Niewidzialność, czy afiszowanie się

Zasady taktyki i strategii
Awatar użytkownika
Arcyszczur
Posty: 115
Rejestracja: śr 26 wrz 2018, 22:34
Lokalizacja: Grodzisk Mazowiecki
Kontakt:

czw 22 lis 2018, 19:28

Nie do końca. Oni mają koncepcję, plan i cały, gotowy system wsparcia. Kanały łączności, punkty kontaktowe, z góry upatrzone obszary docelowej ewakuacji. Strukturę terytorialną. I czort wie co jeszcze - większość informacji trzymają tylko dla swoich ale pachnie zrzutą na evac helikopterami z niektórych miejsc. Poczytajcie sobie kto zna jako tako angielski (lub afrykanerski, niemiecki, holenderski...)
https://suidlanders.org/
Nigdy nie postępuj wbrew prawom przyrody i staraj się je jak najlepiej zrozumieć.

Arcy
Awatar użytkownika
BowHunter
Posty: 1150
Rejestracja: pn 17 wrz 2018, 10:52
Lokalizacja: Golub-Dobrzyń (Polska) / Melhus (Norwegia)
Kontakt:

czw 22 lis 2018, 19:44

Patrz, koncepcja - jest, plan - jest, punkty kontaktowe - są (do dogadania na spotkaniu jeśli chodzi o forum) w lokalnej grupie, Z góry upatrzone obszary docelowej ewakuacji też są. Brakuje tylko kanałów łączności po za CB, które już testowaliśmy - ale motorole już wybraliśmy i pewnie zakupimy w styczniu. Struktura terytorialna, uważam że niepotrzebna gdyż stawiamy na eksplorację. Helikoptery - no nie stać nas by wydać 1,5 miliona za Bella, ale stawiamy na drogi wodne.

Poczytam, ale pod uwagę musisz brać również grypy terytorialne. Jakaś super organizacja też nie jest przygotowana na wszystko. Na PPNie pisałem posty i chyba tutaj je ponowię, jak mam poukrywaną żywność na trasie do punktów ewakuacyjnych. Nie zamierzam siedzieć gdzieś w mieście, czy na wsi i czekać aż ktoś znajdzie mnie. Wolę eksplorować i zdobywać potrzebne rzeczy siłą, sprytem, zastraszeniem po czym. Dwa lata temu zrobiłem projekt przerobienia malucha na łazika, latałem nim w Darłowie i spisał się świetnie.

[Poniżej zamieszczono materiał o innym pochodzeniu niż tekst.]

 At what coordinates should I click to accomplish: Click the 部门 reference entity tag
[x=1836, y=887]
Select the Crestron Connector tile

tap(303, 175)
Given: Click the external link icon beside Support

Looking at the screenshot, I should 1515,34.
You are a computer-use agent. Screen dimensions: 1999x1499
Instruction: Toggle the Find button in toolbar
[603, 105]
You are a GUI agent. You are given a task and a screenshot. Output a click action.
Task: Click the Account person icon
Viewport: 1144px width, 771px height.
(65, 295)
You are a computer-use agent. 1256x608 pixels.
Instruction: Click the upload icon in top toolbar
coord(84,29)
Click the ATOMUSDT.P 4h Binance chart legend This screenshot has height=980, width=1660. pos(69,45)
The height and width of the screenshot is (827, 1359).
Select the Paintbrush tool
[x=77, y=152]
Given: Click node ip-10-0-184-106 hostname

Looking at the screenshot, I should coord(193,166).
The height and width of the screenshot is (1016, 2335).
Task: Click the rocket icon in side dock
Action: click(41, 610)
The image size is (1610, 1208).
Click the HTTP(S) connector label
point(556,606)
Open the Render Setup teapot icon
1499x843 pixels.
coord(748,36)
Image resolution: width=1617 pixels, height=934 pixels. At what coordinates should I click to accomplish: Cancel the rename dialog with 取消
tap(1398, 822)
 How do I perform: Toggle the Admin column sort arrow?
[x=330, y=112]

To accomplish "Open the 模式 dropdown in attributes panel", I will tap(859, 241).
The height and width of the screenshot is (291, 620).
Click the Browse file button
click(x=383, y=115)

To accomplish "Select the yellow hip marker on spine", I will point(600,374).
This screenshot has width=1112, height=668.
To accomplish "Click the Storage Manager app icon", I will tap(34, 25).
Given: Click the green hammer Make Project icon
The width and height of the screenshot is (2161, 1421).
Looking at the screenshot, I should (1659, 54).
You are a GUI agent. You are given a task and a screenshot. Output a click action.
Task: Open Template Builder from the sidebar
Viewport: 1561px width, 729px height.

Zatem zarówno my jako "preppersi" jak i najbliżsi czy znajomi również tworzymy organizację. Rożnica polega na tym, że każda organizacja ma troszeczkę inne cele i w związku z tym inaczej przystosowuje się.
Obrazek
Awatar użytkownika
Wild SlaV
Posty: 44
Rejestracja: śr 21 lis 2018, 15:27
Lokalizacja: Gdańsk
Kontakt:

czw 22 lis 2018, 22:38

Kraver no właśnie o to chodzi. Wg mnie trzeba być "utajnionym", ale też trzeba poznać podobnych ludzi żeby stworzyć ekipę. Sam wiesz, że kiedy się spotykaliśmy w ramach PPN czy P3 w kominiarce nie chodziłem :D Tu nie chodzi o to żeby się odizolować od całego świata tylko trzeba znaleźć gdzieś kompromis. Pamiętam kiedy spotkałem w sklepie w Ostródzie Pitbeara. Ja wiedziałem kim on jest, wiedziałem że mieszka niedaleko, że posiada dużo broni, jak wygląda jego rodzina...
Dla osób które chciałyby w jakiś sposób mu zaszkodzić na prawdę nie byłoby problemu.
On przechodził obok mnie i gdybym sam do niego nie zagadał to byśmy się nie poznali. Dlatego uważam, że nie ma co się za bardzo afiszować na zewnątrz żeby każdy wiedział kim jesteś, tylko trzeba szukać podobnych do siebie ludzi właśnie na takich forach (no my się tak poznaliśmy), dobierać się w grupy i działać.
Awatar użytkownika
Arcyszczur
Posty: 115
Rejestracja: śr 26 wrz 2018, 22:34
Lokalizacja: Grodzisk Mazowiecki
Kontakt:

pt 23 lis 2018, 00:19

Co do Suidlanders to uderzyła mnie ich logika:
- skrzyżowania dróg jako naturalne miejsca gdzie tłuszcza zablokuje komunikację i możliwość ewakuacji
- utajnione kierunki ewakuacji (a więc drogi i skrzyżowania które trzeba przebyć) wraz z dynamicznym przekazywaniem informacji o zablokowanych i wolnych kierunkach
- to samo w sprawie obszarów, do których się ewakuują wraz z informacją zwrotną o pojemności i bezpieczeństwie w ich obrębie
- plan komunikacji ustalony z góry: sposoby, skrzynki kontaktowe, częstotliwości itd.
- plan ewakuacji ustalony z góry za pośrednictwem ich portalu.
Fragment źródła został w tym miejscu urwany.